POTSDAM --The SUNY Potsdam Crane Jazz Ensemble will present a special tribute concert to honor the music of Bob Brookmeyer Friday, Nov. 2 at 7:30 p.m.

The Crane Jazz Ensemble will present a selection of original works written or arranged by Brookmeyer for groups such as the Gerry Mulligan Concert Jazz Band, Mel Lewis and the Jazz Orchestra, Thad Jones and the Mel Lewis Orchestra and the New Art Orchestra. The pieces include a movement from "Spirit Music," as well as "ABC Blues," "Willow Weep for Me," "Hello and Goodbye," "Make Me Smile," "Nevermore," "Manoir de mes Rêves" and "Boom Boom."

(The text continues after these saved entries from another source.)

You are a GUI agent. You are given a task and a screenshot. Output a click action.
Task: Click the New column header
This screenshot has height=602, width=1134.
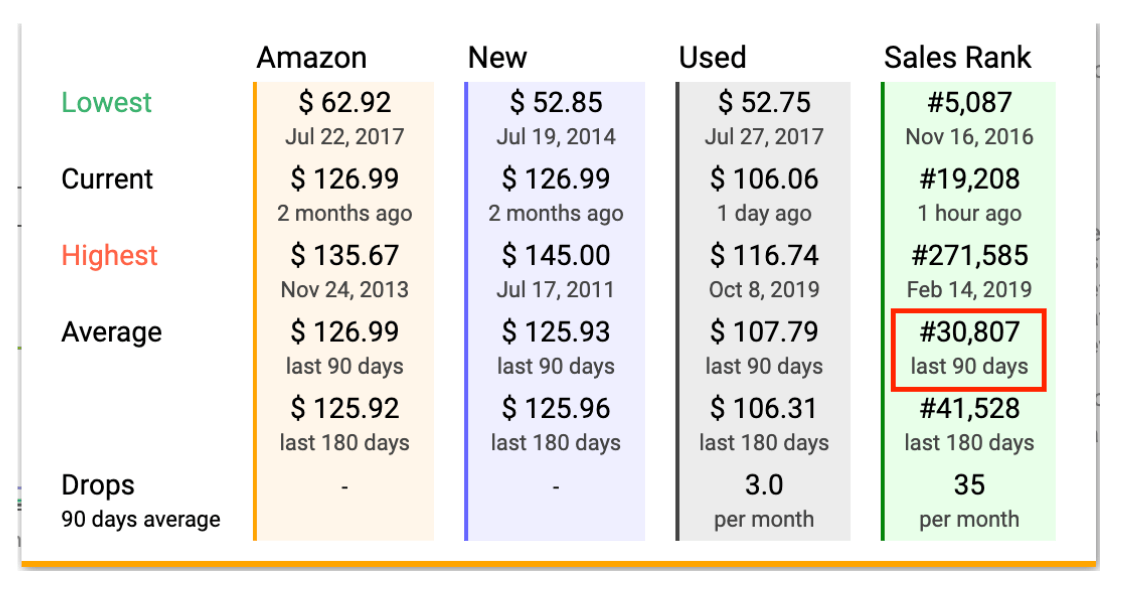pyautogui.click(x=498, y=58)
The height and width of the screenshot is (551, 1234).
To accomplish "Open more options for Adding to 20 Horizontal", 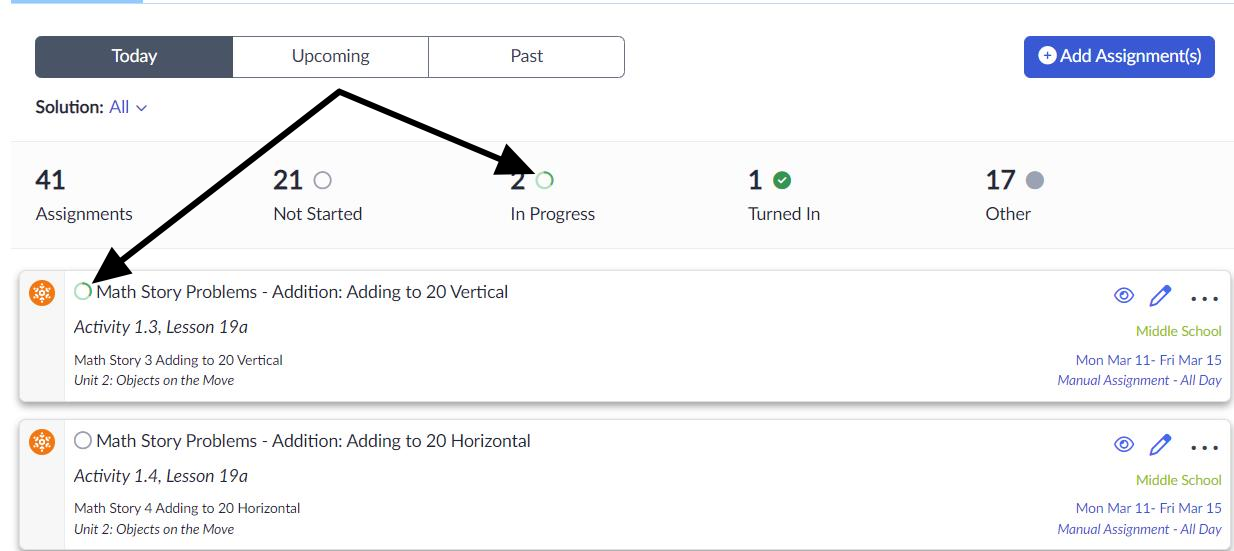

"Bob was a complex man, a characteristic that was reflected in his craft. His music covered a lot of ground... alluring at times, cathartic at others; sometimes displaying genuine humor, rural charm and wit, yet at other times conveying a visceral quality that would pin you back in your seat," said Zvacek.

Robert Edward Brookmeyer was born Dec. 19, 1929, in Kansas City, Mo. He began playing music professionally as a teenager and attended the Kansas City Conservatory of Music, but left before graduating. Brookmeyer's primary instrument was an unusual one: the valve trombone. His big, blurry sound and graceful style were an integral part of small groups led by the saxophonists Stan Getz and Gerry Mulligan and the clarinetist Jimmy Giuffre in the 1950s, as well as a popular quintet he co-led with the trumpeter Clark Terry in the 1960s. He was also an occasional pianist, good enough to have held his own on a two-piano album with a master of that instrument, Bill Evans, in 1959. He was on the house band for the Merv Griffin Show, and wrote for Ray Charles and others.

But he was probably best known for his writing, especially his arrangements for big bands, which at their best captured the spirit of past masters like Duke Ellington and Count Basie, while remaining thoroughly contemporary. His writing in the 1960s for Mulligan's Concert Jazz Band and the Thad Jones-Mel Lewis Jazz Orchestra helped invigorate the big band genre at a time when many critics considered it moribund.

In 1979, Thad Jones left the big band he and the drummer Mel Lewis led, and Brookmeyer subsequently returned as musical director. He had been a charter member of the band when it began its long-running weekly residence at the Village Vanguard in 1966. He also began composing avant-garde classical music.

Brookmeyer was a highly respected teacher at the New England Conservatory of Music and elsewhere, and founded a music school in the Netherlands, running it for several years, and was named a National Endowment for the Arts Jazz Master in 2006. He died in December 2011.